Die günstigste aktuelle Referenz ist die Saxonia Thin (Ref. 211.027) mit einem Listenpreis von 22.500 Euro. Sie bietet ein vollwertiges Manufakturkaliber in einem eleganten 40mm Weissgoldgehäuse.

Wie lange ist die Wartezeit auf eine neue A. Lange & Söhne?

Die Wartezeiten variieren stark nach Modell. Saxonia und 1815 sind oft sofort verfügbar. Für die Lange 1 in beliebten Konfigurationen sollten Sie 6-12 Monate einplanen. Zeitwerk-Modelle haben Wartelisten von bis zu zwei Jahren.

Verlieren A. Lange & Söhne Uhren an Wert?

Standardmodelle handeln gebraucht etwa 15-20% unter Listenpreis. Limitierte Editionen und gefragte Referenzen wie der Datograph können dagegen deutlich über dem ursprünglichen Kaufpreis liegen. Insgesamt ist die Wertstabilität sehr gut.

Wo werden A. Lange & Söhne Uhren hergestellt?

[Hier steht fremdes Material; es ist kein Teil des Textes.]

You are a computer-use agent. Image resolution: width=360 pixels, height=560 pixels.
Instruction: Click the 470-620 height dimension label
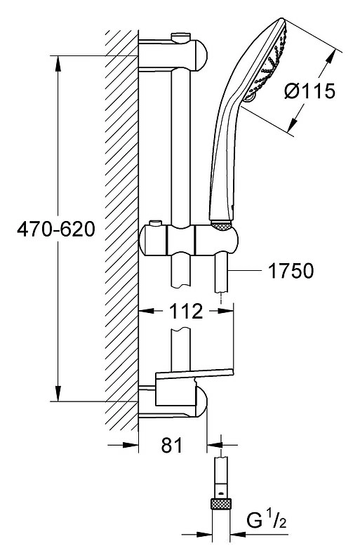tap(56, 229)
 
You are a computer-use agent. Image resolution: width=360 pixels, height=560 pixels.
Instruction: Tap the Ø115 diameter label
tap(309, 91)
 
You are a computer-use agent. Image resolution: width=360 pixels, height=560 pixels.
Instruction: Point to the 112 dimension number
tap(186, 312)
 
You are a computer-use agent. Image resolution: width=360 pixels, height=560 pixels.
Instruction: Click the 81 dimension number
tap(172, 445)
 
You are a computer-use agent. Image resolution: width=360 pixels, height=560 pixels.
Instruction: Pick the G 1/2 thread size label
tap(267, 520)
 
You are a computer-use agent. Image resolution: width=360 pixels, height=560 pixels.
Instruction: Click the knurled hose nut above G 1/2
tap(221, 504)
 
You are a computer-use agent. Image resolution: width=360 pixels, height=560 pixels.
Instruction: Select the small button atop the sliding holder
tap(155, 223)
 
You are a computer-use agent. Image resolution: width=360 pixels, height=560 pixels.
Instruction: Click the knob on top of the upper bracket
tap(181, 37)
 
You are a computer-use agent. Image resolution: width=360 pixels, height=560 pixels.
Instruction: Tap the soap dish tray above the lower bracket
tap(194, 374)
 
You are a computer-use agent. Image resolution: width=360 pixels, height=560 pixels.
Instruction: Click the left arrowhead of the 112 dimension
tap(146, 311)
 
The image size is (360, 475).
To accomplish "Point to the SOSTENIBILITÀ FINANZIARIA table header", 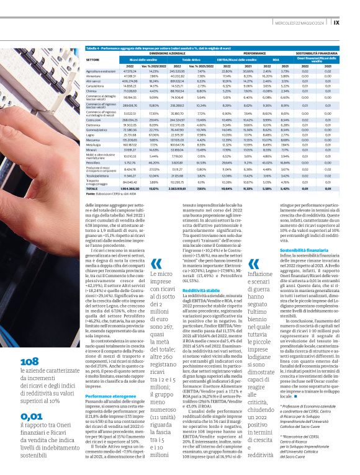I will [x=317, y=53].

Alle Uhren werden vollständig in Glashütte, Sachsen, gefertigt. Die Manufaktur liegt etwa 30 Kilometer südlich von Dresden. A. Lange & Söhne ist damit die einzige deutsche Marke in der obersten Liga der Haute Horlogerie.

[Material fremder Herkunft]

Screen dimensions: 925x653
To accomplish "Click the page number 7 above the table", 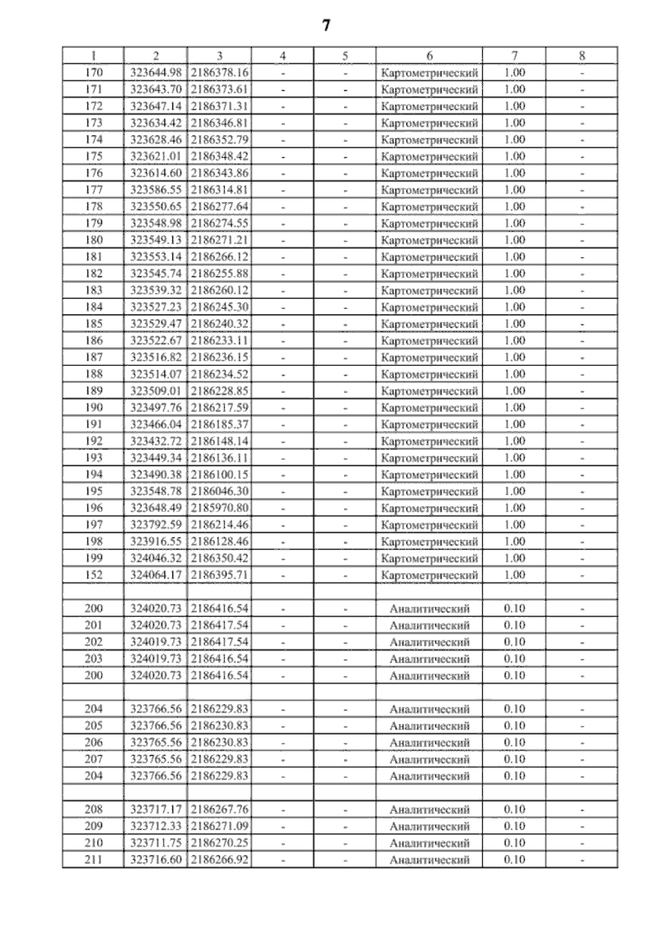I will [x=326, y=26].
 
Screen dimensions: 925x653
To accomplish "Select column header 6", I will [x=429, y=55].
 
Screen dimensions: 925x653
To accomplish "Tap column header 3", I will [x=219, y=55].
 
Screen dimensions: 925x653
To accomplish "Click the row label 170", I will [x=94, y=72].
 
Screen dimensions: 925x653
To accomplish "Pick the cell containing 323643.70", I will [x=156, y=89].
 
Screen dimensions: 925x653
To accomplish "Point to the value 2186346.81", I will [x=219, y=123].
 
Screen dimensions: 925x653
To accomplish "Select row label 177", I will [x=94, y=190].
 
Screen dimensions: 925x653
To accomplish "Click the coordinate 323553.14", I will [x=156, y=257].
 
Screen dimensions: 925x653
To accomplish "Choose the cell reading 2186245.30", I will [x=219, y=307].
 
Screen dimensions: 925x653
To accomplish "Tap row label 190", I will [x=94, y=408].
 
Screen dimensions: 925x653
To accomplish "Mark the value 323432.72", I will [x=156, y=441].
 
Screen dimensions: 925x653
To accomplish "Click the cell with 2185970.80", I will [x=219, y=508].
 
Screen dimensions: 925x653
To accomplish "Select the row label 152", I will [x=94, y=575].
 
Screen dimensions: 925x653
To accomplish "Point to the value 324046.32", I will [x=156, y=558].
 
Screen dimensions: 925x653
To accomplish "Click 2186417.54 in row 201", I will [x=219, y=625].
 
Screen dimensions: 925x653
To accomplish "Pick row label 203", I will [x=94, y=658].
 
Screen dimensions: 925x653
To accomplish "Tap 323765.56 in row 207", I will [x=156, y=759].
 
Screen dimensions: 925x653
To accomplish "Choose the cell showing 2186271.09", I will [x=219, y=826].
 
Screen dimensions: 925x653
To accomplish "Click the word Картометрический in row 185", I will [x=429, y=324].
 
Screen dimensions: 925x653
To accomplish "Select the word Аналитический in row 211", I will [x=429, y=860].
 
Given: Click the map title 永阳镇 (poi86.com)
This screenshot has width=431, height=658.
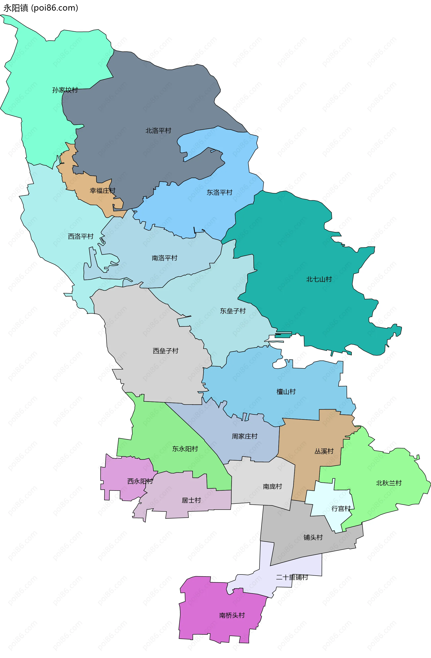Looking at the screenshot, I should click(x=41, y=8).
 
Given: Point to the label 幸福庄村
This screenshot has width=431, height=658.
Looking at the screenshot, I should click(x=102, y=191).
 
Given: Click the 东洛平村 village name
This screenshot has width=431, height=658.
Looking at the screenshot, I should click(x=220, y=192).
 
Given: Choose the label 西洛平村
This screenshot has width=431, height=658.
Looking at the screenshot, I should click(x=81, y=236).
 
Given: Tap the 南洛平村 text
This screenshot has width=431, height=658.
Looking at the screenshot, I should click(x=165, y=258).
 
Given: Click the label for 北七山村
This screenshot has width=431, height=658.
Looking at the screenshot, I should click(x=319, y=279).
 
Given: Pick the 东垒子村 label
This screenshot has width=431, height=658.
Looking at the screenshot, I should click(x=233, y=311).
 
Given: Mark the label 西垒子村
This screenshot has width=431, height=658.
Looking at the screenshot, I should click(x=166, y=351).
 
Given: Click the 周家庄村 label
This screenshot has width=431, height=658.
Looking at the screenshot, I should click(x=244, y=436).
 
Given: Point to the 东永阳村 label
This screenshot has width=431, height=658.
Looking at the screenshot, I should click(x=185, y=449).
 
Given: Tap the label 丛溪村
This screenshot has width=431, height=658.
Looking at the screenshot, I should click(x=324, y=451).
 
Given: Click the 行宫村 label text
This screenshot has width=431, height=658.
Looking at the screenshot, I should click(x=341, y=508).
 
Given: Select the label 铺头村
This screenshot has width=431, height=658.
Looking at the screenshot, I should click(x=313, y=537).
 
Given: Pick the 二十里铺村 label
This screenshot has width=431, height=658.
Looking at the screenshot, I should click(x=292, y=577).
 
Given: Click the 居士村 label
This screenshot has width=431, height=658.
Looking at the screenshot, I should click(x=191, y=500).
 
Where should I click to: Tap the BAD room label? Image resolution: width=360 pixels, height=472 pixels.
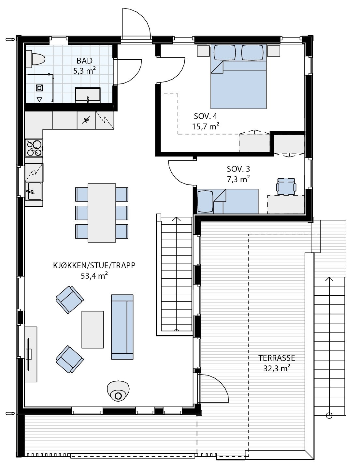[x=85, y=61]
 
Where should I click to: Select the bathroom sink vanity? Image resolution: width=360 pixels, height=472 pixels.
[x=88, y=95]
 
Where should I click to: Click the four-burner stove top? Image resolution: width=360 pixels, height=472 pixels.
[x=34, y=148]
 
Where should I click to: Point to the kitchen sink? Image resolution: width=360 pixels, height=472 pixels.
[x=34, y=191]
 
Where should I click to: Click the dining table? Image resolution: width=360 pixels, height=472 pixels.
[x=102, y=213]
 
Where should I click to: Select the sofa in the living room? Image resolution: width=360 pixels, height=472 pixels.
[x=122, y=327]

Wie oft muss eine A. Lange & Söhne zur Revision?

Die Manufaktur empfiehlt eine Revision alle 5-7 Jahre. Die Kosten liegen je nach Modell zwischen 800 und 3.000 Euro. Komplizierte Uhren wie die Zeitwerk oder Tourbillons können deutlich teurer sein und sollten ausschliesslich bei A. Lange & Söhne selbst gewartet werden.